┌────────

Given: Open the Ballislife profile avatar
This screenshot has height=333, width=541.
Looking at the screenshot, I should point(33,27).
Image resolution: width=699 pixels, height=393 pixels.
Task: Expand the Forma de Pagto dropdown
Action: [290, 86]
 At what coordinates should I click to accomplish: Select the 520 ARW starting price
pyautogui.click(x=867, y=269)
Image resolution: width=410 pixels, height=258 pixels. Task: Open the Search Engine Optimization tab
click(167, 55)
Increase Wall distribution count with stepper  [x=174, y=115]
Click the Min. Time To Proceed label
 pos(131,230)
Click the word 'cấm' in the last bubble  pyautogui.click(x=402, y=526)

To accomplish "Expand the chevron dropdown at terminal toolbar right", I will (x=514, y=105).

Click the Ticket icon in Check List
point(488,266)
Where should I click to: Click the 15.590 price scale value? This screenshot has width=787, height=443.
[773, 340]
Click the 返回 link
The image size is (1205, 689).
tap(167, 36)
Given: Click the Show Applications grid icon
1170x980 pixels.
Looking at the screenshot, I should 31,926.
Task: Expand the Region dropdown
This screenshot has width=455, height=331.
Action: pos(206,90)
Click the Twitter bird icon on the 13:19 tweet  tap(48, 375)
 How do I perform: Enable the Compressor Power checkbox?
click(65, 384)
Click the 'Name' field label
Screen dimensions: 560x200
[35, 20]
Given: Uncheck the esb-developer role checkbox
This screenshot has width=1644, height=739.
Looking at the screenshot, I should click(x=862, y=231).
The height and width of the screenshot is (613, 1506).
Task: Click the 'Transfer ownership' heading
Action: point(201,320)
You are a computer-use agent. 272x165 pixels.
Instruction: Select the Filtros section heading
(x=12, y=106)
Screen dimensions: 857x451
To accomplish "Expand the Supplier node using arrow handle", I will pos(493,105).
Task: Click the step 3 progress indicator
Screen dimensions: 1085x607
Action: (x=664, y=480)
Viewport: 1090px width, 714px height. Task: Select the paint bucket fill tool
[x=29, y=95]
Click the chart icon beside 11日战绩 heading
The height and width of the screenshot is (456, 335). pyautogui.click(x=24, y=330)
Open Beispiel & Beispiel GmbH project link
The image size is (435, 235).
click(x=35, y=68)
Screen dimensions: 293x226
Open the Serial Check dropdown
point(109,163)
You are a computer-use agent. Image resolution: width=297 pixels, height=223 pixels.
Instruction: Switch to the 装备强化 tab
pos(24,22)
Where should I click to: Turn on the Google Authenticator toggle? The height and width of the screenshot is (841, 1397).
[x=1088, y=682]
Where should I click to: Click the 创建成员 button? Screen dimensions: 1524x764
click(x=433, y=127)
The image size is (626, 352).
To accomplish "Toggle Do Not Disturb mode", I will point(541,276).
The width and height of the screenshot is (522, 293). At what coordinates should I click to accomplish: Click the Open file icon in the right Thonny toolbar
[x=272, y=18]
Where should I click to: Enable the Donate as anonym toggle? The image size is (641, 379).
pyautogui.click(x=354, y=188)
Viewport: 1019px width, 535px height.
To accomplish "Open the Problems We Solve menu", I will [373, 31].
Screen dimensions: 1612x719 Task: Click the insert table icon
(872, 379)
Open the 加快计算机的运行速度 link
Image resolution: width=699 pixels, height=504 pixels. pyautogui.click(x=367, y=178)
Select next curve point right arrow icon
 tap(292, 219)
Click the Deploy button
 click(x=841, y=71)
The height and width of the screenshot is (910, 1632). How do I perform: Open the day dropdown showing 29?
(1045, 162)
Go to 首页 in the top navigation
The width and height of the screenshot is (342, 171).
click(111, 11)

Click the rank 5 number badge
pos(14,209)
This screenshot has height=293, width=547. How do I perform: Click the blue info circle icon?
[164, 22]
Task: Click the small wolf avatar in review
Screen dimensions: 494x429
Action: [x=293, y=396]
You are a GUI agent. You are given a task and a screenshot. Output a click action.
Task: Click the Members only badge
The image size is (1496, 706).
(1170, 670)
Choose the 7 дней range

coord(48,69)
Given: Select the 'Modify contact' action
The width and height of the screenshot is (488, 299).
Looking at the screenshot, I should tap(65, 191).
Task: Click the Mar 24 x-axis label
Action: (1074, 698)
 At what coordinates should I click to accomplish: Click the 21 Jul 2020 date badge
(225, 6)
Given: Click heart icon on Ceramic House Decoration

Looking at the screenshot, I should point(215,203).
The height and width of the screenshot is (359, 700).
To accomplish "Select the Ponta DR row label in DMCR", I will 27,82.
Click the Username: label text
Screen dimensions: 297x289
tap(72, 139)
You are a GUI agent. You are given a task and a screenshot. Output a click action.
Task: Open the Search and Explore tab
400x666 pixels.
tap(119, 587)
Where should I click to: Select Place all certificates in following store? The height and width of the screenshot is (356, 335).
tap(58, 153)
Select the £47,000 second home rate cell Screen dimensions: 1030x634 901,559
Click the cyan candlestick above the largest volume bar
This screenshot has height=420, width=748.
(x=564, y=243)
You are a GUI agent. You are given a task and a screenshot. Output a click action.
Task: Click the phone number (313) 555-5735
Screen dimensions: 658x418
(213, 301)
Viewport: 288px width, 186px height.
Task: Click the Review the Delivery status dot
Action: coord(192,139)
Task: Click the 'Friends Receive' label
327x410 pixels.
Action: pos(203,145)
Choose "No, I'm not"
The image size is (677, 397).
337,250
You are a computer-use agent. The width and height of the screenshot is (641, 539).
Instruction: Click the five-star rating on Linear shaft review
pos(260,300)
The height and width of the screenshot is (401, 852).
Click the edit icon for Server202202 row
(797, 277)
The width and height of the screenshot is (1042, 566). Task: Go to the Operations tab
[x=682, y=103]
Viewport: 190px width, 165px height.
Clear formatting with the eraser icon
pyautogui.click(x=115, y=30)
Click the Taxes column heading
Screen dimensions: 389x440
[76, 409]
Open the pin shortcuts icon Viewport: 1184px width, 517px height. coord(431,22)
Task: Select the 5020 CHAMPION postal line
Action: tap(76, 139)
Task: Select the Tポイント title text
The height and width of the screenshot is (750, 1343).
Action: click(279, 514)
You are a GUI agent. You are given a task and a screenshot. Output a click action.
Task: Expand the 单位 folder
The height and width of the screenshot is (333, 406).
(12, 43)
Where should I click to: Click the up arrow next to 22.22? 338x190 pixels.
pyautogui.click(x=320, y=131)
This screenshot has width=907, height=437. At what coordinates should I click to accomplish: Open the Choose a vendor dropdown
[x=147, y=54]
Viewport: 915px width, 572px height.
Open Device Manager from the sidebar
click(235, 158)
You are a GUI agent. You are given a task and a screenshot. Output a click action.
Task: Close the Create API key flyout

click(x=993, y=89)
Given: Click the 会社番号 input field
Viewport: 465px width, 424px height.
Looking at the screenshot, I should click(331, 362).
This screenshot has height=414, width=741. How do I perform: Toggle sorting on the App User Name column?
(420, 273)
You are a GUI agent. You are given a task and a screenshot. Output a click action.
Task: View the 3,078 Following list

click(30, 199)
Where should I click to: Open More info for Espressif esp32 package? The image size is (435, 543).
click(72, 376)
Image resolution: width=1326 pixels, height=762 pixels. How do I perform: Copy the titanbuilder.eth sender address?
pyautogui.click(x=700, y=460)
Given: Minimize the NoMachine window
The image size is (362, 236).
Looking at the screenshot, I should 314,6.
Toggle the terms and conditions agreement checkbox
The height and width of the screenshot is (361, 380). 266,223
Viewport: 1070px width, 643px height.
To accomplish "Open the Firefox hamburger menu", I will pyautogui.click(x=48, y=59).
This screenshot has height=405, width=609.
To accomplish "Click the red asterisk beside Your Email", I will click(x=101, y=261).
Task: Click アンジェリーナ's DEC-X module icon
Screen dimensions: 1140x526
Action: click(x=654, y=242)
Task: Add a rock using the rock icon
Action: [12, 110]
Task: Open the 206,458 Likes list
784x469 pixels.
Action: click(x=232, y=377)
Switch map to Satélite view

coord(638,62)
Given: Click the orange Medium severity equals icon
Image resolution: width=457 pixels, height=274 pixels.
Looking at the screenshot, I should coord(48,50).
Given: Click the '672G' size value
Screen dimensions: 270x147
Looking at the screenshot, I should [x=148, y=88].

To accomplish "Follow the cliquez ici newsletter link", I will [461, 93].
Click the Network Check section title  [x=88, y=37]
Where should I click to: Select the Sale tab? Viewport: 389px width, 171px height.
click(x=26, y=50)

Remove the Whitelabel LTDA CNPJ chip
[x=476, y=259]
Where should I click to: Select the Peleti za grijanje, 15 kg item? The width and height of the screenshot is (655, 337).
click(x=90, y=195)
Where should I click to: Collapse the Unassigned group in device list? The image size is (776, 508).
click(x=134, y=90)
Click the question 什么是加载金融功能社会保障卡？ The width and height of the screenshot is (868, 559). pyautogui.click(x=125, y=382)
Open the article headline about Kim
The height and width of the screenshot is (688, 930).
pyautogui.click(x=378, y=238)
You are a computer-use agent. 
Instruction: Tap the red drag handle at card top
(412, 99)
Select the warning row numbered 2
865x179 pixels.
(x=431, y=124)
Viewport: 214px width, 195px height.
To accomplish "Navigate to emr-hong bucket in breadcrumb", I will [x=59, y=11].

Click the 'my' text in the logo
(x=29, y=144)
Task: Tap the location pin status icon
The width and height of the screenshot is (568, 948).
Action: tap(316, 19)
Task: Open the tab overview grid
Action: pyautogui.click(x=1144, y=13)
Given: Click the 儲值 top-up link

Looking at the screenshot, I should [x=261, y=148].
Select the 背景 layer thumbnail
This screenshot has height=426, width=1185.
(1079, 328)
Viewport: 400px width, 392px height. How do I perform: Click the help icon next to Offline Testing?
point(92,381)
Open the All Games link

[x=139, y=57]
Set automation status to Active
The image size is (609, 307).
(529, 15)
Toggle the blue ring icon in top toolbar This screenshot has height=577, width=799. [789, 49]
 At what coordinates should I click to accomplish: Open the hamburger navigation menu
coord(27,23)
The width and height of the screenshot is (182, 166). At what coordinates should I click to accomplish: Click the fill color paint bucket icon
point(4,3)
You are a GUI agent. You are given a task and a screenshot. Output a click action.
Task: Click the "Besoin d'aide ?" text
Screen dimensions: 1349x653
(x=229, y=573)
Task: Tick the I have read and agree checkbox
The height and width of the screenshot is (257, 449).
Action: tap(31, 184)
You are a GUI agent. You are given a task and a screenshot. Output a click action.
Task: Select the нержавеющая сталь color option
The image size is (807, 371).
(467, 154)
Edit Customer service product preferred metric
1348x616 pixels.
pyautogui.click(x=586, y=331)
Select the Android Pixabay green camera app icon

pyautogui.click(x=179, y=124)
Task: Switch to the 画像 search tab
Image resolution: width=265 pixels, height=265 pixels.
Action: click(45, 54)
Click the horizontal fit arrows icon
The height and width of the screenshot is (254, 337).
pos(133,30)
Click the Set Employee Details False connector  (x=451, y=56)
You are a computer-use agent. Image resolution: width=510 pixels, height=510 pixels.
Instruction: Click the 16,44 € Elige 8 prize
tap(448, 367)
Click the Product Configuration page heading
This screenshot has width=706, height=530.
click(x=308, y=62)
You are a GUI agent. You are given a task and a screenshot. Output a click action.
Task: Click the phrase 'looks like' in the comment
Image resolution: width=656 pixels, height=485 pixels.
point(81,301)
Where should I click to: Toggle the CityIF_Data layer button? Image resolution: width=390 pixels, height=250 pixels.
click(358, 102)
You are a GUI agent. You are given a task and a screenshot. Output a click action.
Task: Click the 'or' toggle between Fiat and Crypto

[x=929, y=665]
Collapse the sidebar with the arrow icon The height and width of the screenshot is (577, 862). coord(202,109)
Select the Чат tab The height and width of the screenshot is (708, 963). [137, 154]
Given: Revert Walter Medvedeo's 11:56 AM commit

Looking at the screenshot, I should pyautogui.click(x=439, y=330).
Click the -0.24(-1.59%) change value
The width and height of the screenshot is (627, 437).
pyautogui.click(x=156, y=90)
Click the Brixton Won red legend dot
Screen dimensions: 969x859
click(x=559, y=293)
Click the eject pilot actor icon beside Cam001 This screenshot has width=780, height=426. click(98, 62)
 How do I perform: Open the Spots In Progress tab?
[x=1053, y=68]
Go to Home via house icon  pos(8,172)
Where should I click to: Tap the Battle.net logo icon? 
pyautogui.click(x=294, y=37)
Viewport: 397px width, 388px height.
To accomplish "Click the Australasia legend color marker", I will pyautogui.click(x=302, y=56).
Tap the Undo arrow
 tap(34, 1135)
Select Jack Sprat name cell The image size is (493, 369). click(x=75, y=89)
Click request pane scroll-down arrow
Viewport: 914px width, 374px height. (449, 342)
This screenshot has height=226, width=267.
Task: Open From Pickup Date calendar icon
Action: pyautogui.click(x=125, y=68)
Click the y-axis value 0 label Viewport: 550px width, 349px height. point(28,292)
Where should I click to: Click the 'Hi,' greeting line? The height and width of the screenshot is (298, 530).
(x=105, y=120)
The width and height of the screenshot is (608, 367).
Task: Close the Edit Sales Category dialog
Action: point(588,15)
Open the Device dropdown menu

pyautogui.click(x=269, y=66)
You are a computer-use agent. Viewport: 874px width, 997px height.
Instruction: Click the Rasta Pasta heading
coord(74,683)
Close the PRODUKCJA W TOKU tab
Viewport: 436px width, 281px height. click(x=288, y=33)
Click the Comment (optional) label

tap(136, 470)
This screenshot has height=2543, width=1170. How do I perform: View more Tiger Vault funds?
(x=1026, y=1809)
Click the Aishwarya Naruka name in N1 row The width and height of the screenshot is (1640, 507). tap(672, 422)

└────────

From the line that contains "Click the y-axis" down to the final line of the entries, print every line exactly as it is, and only those lines.

*Result of this task*:
Click the y-axis value 0 label Viewport: 550px width, 349px height. point(28,292)
Where should I click to: Click the 'Hi,' greeting line? The height and width of the screenshot is (298, 530).
(x=105, y=120)
The width and height of the screenshot is (608, 367).
Task: Close the Edit Sales Category dialog
Action: point(588,15)
Open the Device dropdown menu

pyautogui.click(x=269, y=66)
You are a computer-use agent. Viewport: 874px width, 997px height.
Instruction: Click the Rasta Pasta heading
coord(74,683)
Close the PRODUKCJA W TOKU tab
Viewport: 436px width, 281px height. click(x=288, y=33)
Click the Comment (optional) label

tap(136, 470)
This screenshot has height=2543, width=1170. How do I perform: View more Tiger Vault funds?
(x=1026, y=1809)
Click the Aishwarya Naruka name in N1 row The width and height of the screenshot is (1640, 507). tap(672, 422)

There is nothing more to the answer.